Baca berita tanpa iklan. Gabung Kompas.com+
Kompas.com - 11/08/2023, 12:00 WIB
Danur Lambang Pristiandaru

Penulis

KOMPAS.com – Target pengurangan emisi Indonesia masuk kategori critically insufficient alias amat jauh dari cukup untuk meredam pemanasan global.

Direktur Eksekutif Institute for Essential Services Reform (IESR) Fabby Tumiwa mengatakan, ada kesenjangan antara kebijakan saat ini dengan tingkat emisi yang kompatibel dengan Persetujuan Paris.

Berdasarkan kebijakan dan aksi iklim Indonesia, emisi yang dihasilkan diperkirakan akan mencapai 111,4 sampai 132 gigaton karbon dioksida per tahun pada 2030, tidak termasuk penggunaan lahan, perubahan penggunaan lahan, dan kehutanan atau land use, land-use change and forestry (LULUCF).

Baca juga: Kurangi Emisi Karbon, Amartha Tanam 1.000 Mangrove di Pesisir Pantai Morodemak

Jumlah emisi tersebut melonjak antara 351 hingga 415 persen di atas tingkat emisi pada 1990.

Agar sejalan dengan Persetujuan Paris, emisi harus diturunkan menjadi 0,56 sampai 0,86 gigaton karbon dioksida per tahun pada 2030, tidak termasuk LULUCF.

“Selain itu, kita perlu melihat NDC (kontribusi nasional yang ditetapkan atau nationally determined contribution) Indonesia,” kata Fabby dalam sambutannya pada seminar bertajuk "Bridging the Cross-Sectoral Gap in Pursuing More Ambitious Climate Targets in Indonesia", Kamis (10/8/2023).

Fabby menuturkan, dalam NDC Indonesia, ada dua sektor yang masih belum menunjukkan aksi menuju pemenuhan target netralitas karbon yaitu sektor yakni sektor transportasi dan industri.

Baca juga: Penelitian: Co-firing Bukan Solusi Efektif Pangkas Emisi dan Polusi PLTU Batu Bara

Sementara itu, sektor energi sudah mempunyai strategi yang jelas untuk menurunkan emisi gas rumah kaca (GRK).

“Ini menunjukkan adanya kesenjangan aksi atau tidak ada strategi dan rencana yang transparan dan terukur. Hal ini dikhawatirkan akan membuat Indonesia gagal mencapai target Persetujuan Paris,” ungkap Fabby sebagaimana dilansir dari siaran pers IESR.

Dia menambahkan, tidak adanya strategi yang terukur menyebabkan perbedaan sinyal secara sektoral.

“Misalnya, alokasi anggaran untuk adaptasi dan mitigasi perubahan iklim tidak sesuai, pembuatan kebijakan sering tidak sejalan secara lintas sektoral, bahkan sektor transportasi belum ditargetkan tenggat waktu untuk mencapai puncak emisi,” ucap Fabby.
-------------------------
→ TUGAS
1. Dari artikel emisi Indonesia, sebutkan semua contoh perbedaan sinyal sektoral yang dikemukakan Fabby dalam kutipan yang dimulai dengan kata "Misalnya".
2. Lanjutkan artikel emisi Indonesia mulai dari kalimat sesudah kutipan terakhir Fabby.

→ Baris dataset
-------------------------
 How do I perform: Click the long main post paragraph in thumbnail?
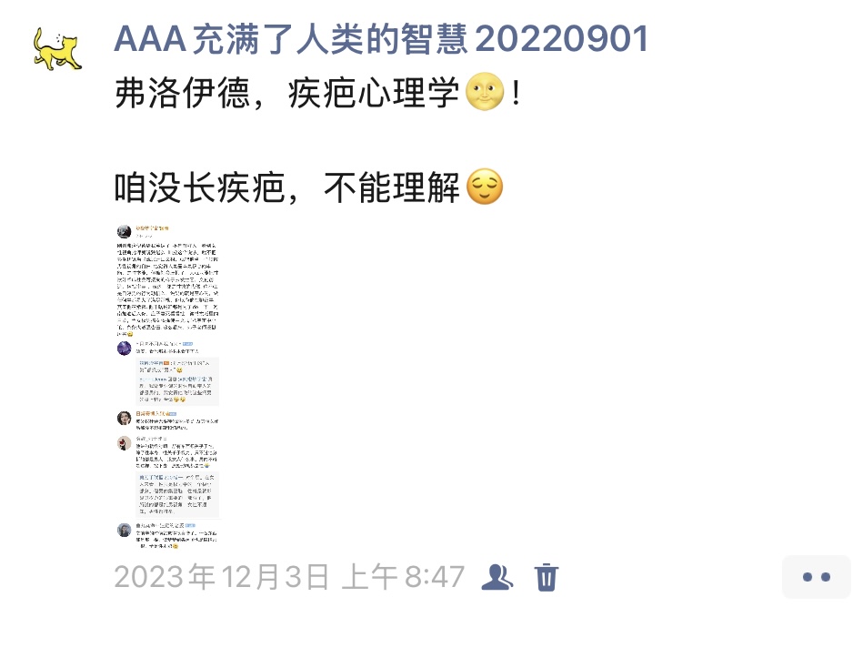click(167, 289)
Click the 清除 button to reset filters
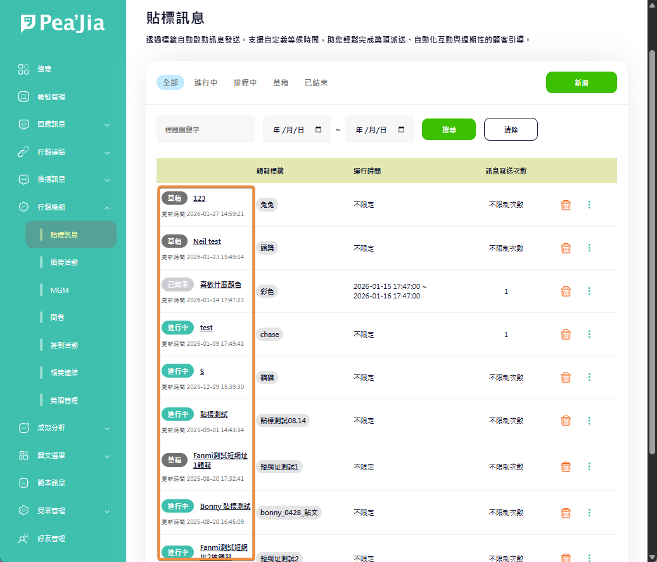Viewport: 657px width, 562px height. click(511, 129)
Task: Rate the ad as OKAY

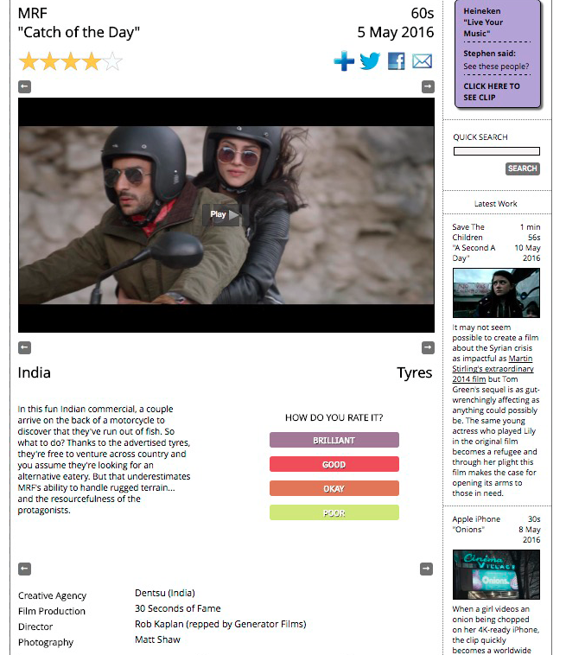Action: coord(334,489)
-------------------------
→ JAWABAN
1.
- Alokasi anggaran untuk adaptasi dan mitigasi perubahan iklim tidak sesuai.
- Pembuatan kebijakan sering tidak sejalan secara lintas sektoral.
- Sektor transportasi belum ditargetkan tenggat waktu untuk mencapai puncak emisi.

2.
Baca juga: 10 Provinsi Paling Terdampak Emisi PLTU Batu Bara, Jawa Barat Tertinggi

Dia menuturkan, aksi iklim di Indonesia perlu diintegrasikan ke dalam penyusunan Rencana Pembangunan Jangka Panjang Nasional (RPJPN), diikuti Rencana Pembangunan Jangka Menengah Nasional (RPJMN).

Direktur Lingkungan Hidup Kementerian Perencanaan Pembangunan Nasional (PPN)/Badan Perencanaan Pembangunan Nasional (Bappenas) Medrilzam menjelaskan, pihaknya telah menyelesaikan dokumen RPJPN 2025-2045 yang mengedepankan prinsip pembangunan berkelanjutan.

Salah satu sasaran utamanya adalah penurunan emisi GRK hingga 95 persen pada 2045. Penurunan emisi berkaitan erat dengan pengembangan ekonomi yang lebih hijau.

Baca juga: Makanan Sumbang Sepertiga Emisi GRK Dunia, Ini Cara Menurunkannya

Dalam RPJPN 2025-2045, Indonesia membidik pendapatan per kapita Indonesia dapat setara negara maju sekitar 30.300 dollar AS dan masuk ke dalam lima ekonomi terbesar di dunia.

Medrilzam menyampaikan, penurunan emisi jangan dilihat hanya sekadar menurunkan emisi saja, tapi juga harus mempertimbangkan perkembangan ekonomi.

“Intervensi ekonomi hijau dengan pembangunan rendah karbon akan meningkatkan daya dukung lingkungan dan menurunkan emisi GRK seiring mendorong pertumbuhan PDB rata-rata Indonesia tahun 2022-2045 harus mencapai enam sampai tujuh persen,” tutur Medrilzam.

Baca juga: Kejar Target NDC, Agincourt Gencarkan Pengurangan Emisi Gas Rumah Kaca

Mari berkontribusi langsung dalam upaya mencegah dan mengatasi masalah STUNTING di Indonesia. Ikut berdonasi dengan klik Kompas.com Jernih Berbagi.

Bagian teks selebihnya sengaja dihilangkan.